La différence entre les croyants qui s’attachent à une religion est qu’ils s’adressent à un interlocuteur divin qu’il leur est possible de remercier pour ce miracle d’exister, là où des personnes athées ou sans appartenance religieuse ne peuvent remercier que l’univers, la vie ou leurs parents. Ainsi, le désir d’être béni ne part en réalité pas d’une absence, mais d’une nostalgie : celle de renouer avec l’expérience originelle éprouvée ou implicite qu’est la conscience de se sentir fondamentalement béni, de recevoir une vie arrachée au néant, voire une parole que personne ne se dit à soi-même, qui affirme que l’on a « du prix », une place dans ce monde, un chemin à accomplir qui donnera à la vie un sens. De tels besoins que l’on peut qualifier de « spirituels » sont sans conteste au moins aussi importants que les nécessités matérielles, bien qu’ils demeurent fort négligés dans les sociétés pourtant dites « développées ».

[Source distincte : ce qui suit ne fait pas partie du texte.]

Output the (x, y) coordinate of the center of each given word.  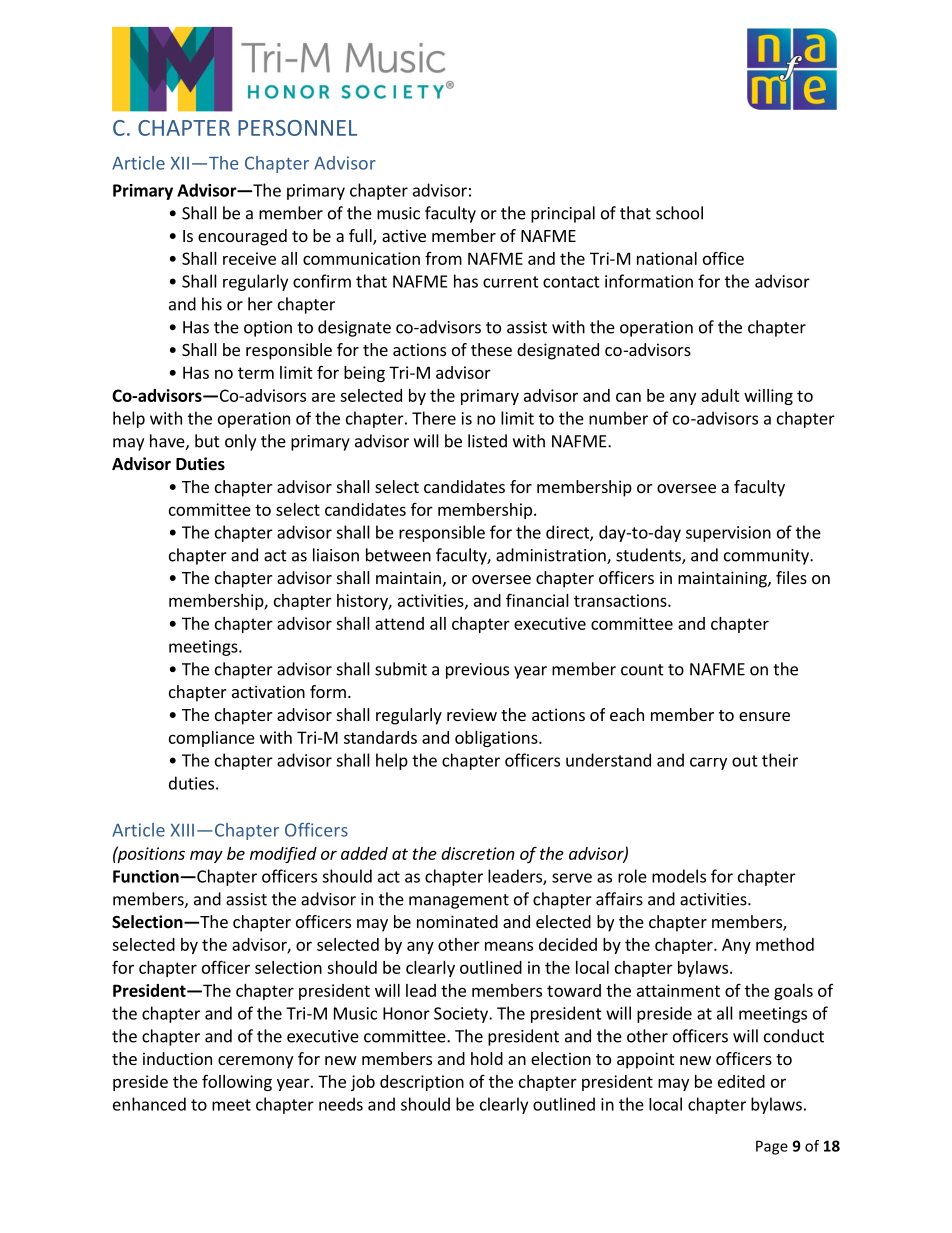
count (642, 670)
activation (268, 691)
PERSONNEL (297, 128)
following (237, 1082)
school (679, 213)
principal (563, 214)
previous (477, 671)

Qu’est-ce qu’une bénédiction ? Une parole « efficace » qui, en disant le bien pour une personne, le met en œuvre — sans pour qu’il s’agisse d’une efficacité automatique ! L’action efficace est à discerner, n’est pas nécessairement immédiate ni sensible, et dans la perspective chrétienne, elle appelle la foi, c’est-à-dire la confiance –, et ce, non la confiance en une force inhérente à la bénédiction elle-même, mais à celui qui en est l’origine, Dieu. La bénédiction chrétienne, dite au nom du Dieu trinitaire, est espérée comme la parole qui crée, qui relève de la même puissance que la création de la vie au commencement… mais la personne bénie est aussi appelée à la croire, à la saisir et la faire fructifier.